Giorgio Bassani scrive Il giardino dei Finzi-Contini in più stesure, cominciando da un racconto del 1955, dando alle stampe la prima versione del romanzo nel 1962 e continuando a lavorarci fino all’ultima revisione, identificata come definitiva e inserita come terza parte nel più ampio progetto de Il Romanzo di Ferrara. È una scrittura neorealista, la sua, profondamente distintiva della letteratura italiana del secondo ‘900. Il ricordo diventa parte fondante e non media mai: nulla è attutito, intimidito, intenerito dal passare del tempo. Le pagine si fanno testimonianza in chiave letteraria di un passato che non è utile dimenticare, che è vita ancora vibrante.
La famiglia Finzi-Contini scomparì nei campi di concentramento nel 1943; è dell’anno prima la morte per malattia di Alberto. Termina così la breve vita di Micòl Finzi-Contini, una delle più belle ed enigmatiche figure femminili della letteratura italiana del ‘900.
Giorgio Bassani scrive questo romanzo attingendo dalla sua stessa vita, dalla giovinezza ferrarese durante la quale una vera famiglia Finzi-Contini (probabilmente la famiglia di Silvio Magrini, presidente della comunità ebraica locale) ebbe un campo da tennis, dei figli adolescenti più o meno della stessa età dello scrittore e quella tragica fine.

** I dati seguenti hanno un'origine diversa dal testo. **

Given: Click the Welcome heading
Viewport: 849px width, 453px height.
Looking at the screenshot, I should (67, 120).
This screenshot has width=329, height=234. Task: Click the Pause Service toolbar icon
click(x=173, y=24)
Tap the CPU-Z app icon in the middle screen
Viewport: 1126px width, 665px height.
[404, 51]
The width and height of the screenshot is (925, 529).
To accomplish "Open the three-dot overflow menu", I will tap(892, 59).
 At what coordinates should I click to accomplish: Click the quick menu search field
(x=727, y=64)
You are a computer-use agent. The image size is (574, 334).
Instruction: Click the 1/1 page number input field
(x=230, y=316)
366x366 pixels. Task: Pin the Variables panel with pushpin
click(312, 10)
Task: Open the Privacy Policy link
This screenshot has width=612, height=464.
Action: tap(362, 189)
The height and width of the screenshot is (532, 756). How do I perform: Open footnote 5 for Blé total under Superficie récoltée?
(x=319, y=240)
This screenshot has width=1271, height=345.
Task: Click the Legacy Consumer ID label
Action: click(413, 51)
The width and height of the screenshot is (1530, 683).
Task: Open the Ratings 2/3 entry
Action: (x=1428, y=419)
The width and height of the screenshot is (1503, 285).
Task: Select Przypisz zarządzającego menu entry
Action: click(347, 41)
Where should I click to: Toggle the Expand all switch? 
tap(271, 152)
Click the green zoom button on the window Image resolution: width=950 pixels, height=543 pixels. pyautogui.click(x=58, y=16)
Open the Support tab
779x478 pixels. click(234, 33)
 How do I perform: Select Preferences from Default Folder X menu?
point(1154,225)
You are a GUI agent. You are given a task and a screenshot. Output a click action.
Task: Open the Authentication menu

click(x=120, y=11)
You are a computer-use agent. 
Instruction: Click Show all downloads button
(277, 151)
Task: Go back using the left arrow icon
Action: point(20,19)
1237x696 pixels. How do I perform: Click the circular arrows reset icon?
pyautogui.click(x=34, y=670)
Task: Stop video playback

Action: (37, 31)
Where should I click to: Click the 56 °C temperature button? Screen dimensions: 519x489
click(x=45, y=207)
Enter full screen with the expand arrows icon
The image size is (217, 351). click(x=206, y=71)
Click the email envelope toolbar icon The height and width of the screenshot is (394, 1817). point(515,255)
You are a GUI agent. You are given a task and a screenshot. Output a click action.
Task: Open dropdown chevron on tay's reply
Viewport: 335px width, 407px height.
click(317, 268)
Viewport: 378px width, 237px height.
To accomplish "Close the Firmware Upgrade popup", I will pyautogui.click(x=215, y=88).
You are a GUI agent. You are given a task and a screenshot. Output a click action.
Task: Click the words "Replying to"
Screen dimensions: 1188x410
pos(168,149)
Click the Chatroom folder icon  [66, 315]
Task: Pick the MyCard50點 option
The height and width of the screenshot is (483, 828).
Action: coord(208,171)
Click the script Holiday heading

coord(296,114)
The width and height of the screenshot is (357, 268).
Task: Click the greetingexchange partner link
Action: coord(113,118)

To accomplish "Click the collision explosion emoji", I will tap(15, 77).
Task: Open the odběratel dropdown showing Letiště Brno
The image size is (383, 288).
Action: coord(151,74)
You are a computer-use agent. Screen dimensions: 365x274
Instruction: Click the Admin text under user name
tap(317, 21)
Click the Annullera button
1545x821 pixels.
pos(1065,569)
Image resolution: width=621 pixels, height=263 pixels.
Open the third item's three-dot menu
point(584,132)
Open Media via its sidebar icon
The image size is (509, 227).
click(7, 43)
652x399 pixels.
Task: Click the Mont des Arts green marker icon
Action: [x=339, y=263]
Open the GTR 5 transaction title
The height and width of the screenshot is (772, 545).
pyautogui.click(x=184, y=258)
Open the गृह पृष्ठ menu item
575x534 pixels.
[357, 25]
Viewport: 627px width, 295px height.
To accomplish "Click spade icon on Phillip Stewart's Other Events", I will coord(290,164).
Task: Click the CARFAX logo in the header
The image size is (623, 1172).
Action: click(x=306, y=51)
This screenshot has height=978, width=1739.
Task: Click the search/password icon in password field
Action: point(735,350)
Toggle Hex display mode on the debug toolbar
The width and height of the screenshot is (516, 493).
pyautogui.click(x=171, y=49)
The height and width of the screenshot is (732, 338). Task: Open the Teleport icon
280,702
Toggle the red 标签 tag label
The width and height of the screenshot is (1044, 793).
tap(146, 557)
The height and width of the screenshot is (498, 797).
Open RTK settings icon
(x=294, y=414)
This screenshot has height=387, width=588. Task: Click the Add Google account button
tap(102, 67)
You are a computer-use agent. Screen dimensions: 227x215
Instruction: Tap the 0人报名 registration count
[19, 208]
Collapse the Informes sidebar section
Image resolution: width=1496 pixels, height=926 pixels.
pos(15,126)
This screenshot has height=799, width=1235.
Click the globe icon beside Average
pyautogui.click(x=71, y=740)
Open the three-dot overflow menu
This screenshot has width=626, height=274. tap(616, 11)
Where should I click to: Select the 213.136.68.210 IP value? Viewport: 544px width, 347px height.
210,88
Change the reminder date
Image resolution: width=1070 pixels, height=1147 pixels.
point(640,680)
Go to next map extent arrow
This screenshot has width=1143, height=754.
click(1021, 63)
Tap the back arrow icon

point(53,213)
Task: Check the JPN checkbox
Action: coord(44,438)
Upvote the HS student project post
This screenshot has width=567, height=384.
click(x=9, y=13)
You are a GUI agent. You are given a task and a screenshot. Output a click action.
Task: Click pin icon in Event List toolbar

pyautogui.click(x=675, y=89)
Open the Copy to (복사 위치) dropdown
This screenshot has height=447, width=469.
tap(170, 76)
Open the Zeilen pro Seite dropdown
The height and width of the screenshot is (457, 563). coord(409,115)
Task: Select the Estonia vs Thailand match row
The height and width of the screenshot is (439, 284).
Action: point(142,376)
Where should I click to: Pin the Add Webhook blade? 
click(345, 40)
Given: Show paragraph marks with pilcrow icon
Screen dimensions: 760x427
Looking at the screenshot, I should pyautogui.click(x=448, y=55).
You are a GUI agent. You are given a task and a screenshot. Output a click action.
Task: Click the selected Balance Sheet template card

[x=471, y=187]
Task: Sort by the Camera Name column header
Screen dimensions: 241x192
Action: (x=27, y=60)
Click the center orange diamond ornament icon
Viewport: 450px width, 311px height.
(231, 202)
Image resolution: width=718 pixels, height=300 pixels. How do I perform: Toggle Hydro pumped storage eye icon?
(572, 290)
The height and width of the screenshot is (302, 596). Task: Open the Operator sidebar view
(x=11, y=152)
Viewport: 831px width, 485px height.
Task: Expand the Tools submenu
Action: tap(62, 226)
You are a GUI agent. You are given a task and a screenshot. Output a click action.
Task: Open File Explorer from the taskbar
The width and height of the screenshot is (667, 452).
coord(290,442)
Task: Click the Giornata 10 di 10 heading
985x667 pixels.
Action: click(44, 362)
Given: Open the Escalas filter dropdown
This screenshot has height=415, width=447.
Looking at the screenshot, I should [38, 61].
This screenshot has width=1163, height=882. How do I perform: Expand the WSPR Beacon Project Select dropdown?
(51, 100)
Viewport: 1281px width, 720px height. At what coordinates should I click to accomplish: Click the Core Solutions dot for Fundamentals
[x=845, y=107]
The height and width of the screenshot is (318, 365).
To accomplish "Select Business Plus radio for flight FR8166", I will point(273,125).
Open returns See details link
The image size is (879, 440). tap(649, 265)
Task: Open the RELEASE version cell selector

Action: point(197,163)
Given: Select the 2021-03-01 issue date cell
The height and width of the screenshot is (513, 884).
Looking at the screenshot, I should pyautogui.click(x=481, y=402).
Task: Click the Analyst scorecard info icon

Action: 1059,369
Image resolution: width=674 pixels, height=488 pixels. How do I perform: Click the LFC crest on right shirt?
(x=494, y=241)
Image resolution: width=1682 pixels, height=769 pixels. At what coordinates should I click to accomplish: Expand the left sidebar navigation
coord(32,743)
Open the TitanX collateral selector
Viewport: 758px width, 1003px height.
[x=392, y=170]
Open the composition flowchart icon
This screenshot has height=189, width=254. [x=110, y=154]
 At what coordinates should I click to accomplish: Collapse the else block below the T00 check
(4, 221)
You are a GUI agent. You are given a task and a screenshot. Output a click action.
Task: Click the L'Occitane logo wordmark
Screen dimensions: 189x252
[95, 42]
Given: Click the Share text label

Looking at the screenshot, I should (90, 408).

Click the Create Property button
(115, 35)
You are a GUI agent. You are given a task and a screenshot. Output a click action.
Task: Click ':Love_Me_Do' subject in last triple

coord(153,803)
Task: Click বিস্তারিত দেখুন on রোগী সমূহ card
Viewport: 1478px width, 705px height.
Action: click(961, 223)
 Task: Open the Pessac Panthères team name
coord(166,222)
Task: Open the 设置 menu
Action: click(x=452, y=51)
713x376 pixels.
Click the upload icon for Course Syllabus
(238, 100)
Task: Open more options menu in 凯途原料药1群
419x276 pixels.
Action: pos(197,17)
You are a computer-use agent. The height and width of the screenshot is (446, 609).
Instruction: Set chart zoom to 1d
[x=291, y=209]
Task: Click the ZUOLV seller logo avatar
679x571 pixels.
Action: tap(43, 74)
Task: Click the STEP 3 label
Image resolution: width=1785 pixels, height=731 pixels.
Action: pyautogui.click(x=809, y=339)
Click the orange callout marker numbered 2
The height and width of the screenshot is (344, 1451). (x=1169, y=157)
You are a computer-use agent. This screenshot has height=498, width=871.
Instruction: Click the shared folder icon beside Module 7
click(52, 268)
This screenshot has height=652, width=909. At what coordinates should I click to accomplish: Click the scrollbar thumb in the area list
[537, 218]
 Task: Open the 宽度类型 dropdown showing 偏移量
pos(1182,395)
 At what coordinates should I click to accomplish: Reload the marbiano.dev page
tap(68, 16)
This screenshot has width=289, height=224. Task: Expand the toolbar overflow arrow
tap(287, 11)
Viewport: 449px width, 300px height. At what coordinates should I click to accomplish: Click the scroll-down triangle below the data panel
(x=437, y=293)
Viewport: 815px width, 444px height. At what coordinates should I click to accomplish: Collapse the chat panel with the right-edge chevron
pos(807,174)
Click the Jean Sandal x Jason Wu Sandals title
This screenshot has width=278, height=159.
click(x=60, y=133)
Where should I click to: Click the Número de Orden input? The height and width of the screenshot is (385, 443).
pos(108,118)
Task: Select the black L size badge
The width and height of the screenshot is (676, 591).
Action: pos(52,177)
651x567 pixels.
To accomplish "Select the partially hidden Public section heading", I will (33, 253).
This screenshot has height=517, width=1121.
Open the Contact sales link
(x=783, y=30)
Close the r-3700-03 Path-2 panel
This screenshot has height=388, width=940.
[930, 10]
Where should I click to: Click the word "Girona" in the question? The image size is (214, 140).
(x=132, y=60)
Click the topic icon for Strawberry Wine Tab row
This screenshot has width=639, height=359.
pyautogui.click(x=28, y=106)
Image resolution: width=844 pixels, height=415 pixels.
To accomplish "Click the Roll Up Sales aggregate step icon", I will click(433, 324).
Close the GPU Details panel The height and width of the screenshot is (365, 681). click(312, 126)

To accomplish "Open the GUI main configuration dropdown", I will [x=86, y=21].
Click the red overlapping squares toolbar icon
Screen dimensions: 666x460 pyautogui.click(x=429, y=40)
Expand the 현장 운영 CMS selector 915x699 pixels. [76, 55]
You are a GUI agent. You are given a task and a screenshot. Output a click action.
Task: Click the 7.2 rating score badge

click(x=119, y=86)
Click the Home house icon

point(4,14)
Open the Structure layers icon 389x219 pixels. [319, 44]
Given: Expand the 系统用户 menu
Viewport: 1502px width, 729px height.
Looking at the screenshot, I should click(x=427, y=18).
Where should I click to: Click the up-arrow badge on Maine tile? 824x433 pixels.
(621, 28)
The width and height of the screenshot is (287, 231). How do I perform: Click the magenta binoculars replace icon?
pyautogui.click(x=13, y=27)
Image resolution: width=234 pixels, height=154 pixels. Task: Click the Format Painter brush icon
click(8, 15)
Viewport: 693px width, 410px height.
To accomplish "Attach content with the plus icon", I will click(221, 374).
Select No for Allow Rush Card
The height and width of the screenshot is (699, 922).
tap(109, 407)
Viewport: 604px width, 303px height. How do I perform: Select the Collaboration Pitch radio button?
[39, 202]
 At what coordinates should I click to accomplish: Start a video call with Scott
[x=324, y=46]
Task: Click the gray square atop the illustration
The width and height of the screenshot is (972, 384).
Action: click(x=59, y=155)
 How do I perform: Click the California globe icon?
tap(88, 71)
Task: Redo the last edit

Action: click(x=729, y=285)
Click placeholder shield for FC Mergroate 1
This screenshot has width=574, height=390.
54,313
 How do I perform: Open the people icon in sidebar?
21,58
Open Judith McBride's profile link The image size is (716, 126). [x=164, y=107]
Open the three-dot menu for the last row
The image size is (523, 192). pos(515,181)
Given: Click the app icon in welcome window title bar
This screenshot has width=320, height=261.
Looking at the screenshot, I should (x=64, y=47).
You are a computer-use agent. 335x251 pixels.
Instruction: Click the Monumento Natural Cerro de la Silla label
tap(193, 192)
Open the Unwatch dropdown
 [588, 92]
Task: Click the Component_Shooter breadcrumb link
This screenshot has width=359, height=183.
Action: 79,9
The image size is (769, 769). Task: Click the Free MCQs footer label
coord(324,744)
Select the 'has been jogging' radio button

Ho riletto Il giardino dei Finzi-Contini recentemente, a inizio 2025, e ne sono uscita ancora più innamorata e indebitata nei confronti delle storie, della lingua, dello stile di Giorgio Bassani. Ho ritrovato incipit di capitoli assolutamente perfetti e una fluidità precisa, elegante, colta pregna della scrittura novecentesca che così tanto ha da insegnarci, soprattutto nel momento storico che stiamo dolorosamente vivendo.
Leggiamolo, oggi più che mai.
Per approfondire
Il giardino dei Finzi-Contini venne pubblicato nel 1962 da Einaudi e quell’anno vinse il Premio Viareggio. L’edizione che ho io, ritrovata su una bancarella, è la quarta ristampa dell’agosto 1962: la sovraccoperta è quella originale, con il dipinto Nu couché pas di Nicolas de Staël e la riproduzione, a pag. 88, dell’acquaforte Campo di tennis di Giorgio Morandi (1923).
Altre opere di Giorgio Bassani sono pubblicate da Feltrinelli, casa editrice per cui lo scrittore lavorò molto tempo in qualità di consulente e direttore editoriale: fu grazie a lui, ad esempio, che Il gattopardo arrivò in libreria, con tutto il successo letterario che ne conseguì.
Sempre del 1962 è l’arrivo in libreria, anch’essa per Einaudi, della raccolta di scritti e saggi brevi di Natalia Ginzburg Le piccole virtù. La stessa scrittura neorealista, precisa, elegante e completa l’ho ritrovata nel breve racconto autobiografico Le scarpe rotte: leggetelo.